La selección española volverá a jugar en Cataluña 18 años después de su último partido en estas tierras. Es como el cometa Halley. Hay mayores de edad que no han visto a la Roja en la comunidad, la segunda más poblada del país, ni siquiera de paso; otra anormalidad más en la región. Sin embargo, esta vuelta, aunque sea un encuentro amistoso y contra la débil Albania –el combinado 66 del ranking FIFA–, es un pequeño paso para la normalización y un gran paso para la convivencia que los políticos se empeñan en dinamitar por aquello del divide y vencerás. 

El siguiente paso es que España juegue en el Camp Nou un torneo oficial. Todo se andará. Por ahora, los chicos de Luis Enrique estarán en Cornellà-El Prat, el feudo del Espanyol, del mismo modo que en su última visita compitieron en el Lluís Companys, que entonces también ocupaba el equipo periquito. Fue en 2004, en un partido amistoso contra Perú (2-1) y, por aquel entonces, la Roja no enganchaba a nadie. Después llegó el ciclo victorioso con Luis Aragonés, primero, y Vicente del Bosque, después, muy celebrado en Cataluña, aunque ni rastro de la selección por aquí. Es más, cada vez que alguna entidad quería colocar una pantalla gigante para seguir al equipo de todos se armaba la marimorena.

Desde ese lejano febrero del 2004, la Roja ha jugado 16 partidos en Madrid, 11 en Sevilla –incluida la Eurocopa pasada, que debía disputarse en el País Vasco, aunque el Covid lo tiró por tierra y Euskadi lleva ya desde 1967 sin la selección–, cinco en Gijón y Valencia, cuatro en Murcia –tierra muy futbolera, como atestigua el nomenclátor de sus calles–, y tres en Las Palmas, Santander, Albacete, Elche, Málaga, Granada y Alicante. Pero también ha pasado entre una y dos veces por Getafe, Almería, León, Leganés, Villares de la Reina, Valladolid, Badajoz, Cádiz, Palma, Oviedo, Huelva, Villarreal, La Coruña, Mérida, Logroño, Pontevedra y Vigo. ¡Ya tocaba Cataluña! Y puede que no haya que esperar otros 18 años para que vuelva, porque algo se está moviendo en el deporte, la política y la sociedad, aunque es un proceso lento.

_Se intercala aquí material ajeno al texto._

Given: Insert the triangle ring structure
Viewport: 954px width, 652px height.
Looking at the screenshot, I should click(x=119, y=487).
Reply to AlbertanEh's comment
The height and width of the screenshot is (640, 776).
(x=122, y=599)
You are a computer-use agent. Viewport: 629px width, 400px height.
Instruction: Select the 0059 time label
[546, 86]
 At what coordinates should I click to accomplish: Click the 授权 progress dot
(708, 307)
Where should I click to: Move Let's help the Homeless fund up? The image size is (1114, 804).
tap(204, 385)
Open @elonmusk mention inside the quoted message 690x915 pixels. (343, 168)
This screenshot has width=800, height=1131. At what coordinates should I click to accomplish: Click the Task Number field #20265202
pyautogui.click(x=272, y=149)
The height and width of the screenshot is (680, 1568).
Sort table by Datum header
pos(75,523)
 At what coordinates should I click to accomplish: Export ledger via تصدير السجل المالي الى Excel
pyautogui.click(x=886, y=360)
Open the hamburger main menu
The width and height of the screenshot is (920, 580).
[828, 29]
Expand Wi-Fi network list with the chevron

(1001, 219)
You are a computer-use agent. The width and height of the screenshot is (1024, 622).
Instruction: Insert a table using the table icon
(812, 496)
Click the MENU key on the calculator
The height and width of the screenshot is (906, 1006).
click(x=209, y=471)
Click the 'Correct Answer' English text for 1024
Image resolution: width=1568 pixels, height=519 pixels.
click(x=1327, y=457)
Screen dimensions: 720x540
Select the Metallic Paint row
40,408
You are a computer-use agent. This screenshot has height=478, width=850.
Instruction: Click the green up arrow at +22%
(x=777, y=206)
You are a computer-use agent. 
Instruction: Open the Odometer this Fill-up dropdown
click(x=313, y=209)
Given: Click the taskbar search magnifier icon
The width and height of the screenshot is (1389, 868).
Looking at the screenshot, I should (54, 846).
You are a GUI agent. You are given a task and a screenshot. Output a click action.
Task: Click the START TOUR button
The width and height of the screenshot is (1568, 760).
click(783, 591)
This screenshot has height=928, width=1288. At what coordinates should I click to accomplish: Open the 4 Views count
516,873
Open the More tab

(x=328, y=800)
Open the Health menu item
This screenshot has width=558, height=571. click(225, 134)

Ese cambio lo estamos viendo en los últimos tiempos con el resquebrajamiento de la inmersión/imposición lingüística –que no es un ataque al catalán, que se mantiene, sino un reconocimiento al derecho de los castellanohablantes de estudiar también en su lengua–. Incluso con la fiscalización que hace algún medio nacionalista de los excesos de las instituciones catalanas. Porque la sociedad se está sacudiendo los complejos; empieza a alzar la voz ante las injusticias y el arrinconamiento del castellano y de todo lo que huela a la España no catalana. Los independentistas han forzado tanto la máquina que han despertado a los ciudadanos que tenían adormilados y atemorizados, aquellos que aman desde el Cap de Creus hasta Finisterre y desde Guernica-Luno hasta Tarifa. La Cataluña plural y abierta, a fin de cuentas, la mayoritaria. 

No echemos las campanas al vuelo, porque queda mucho camino por recorrer, aunque por algo se empieza. No olvidemos que todavía existen los espías del patio, que el Govern mantiene el pulso con el Estado –pese a que ha bajado una marcha, es cierto–, que Barcelona está en horas bajas por la cuestionable gestión de los últimos mandatos y que todos estos avances en la normalización de España en Cataluña son incipientes. Hay que reforzarlos, porque ha costado mucho llegar hasta aquí. No obstante, todo indica que este es un camino de no retorno. ¿Qué te está pasando, Cataluña? Por si acaso, disfrutemos del momento.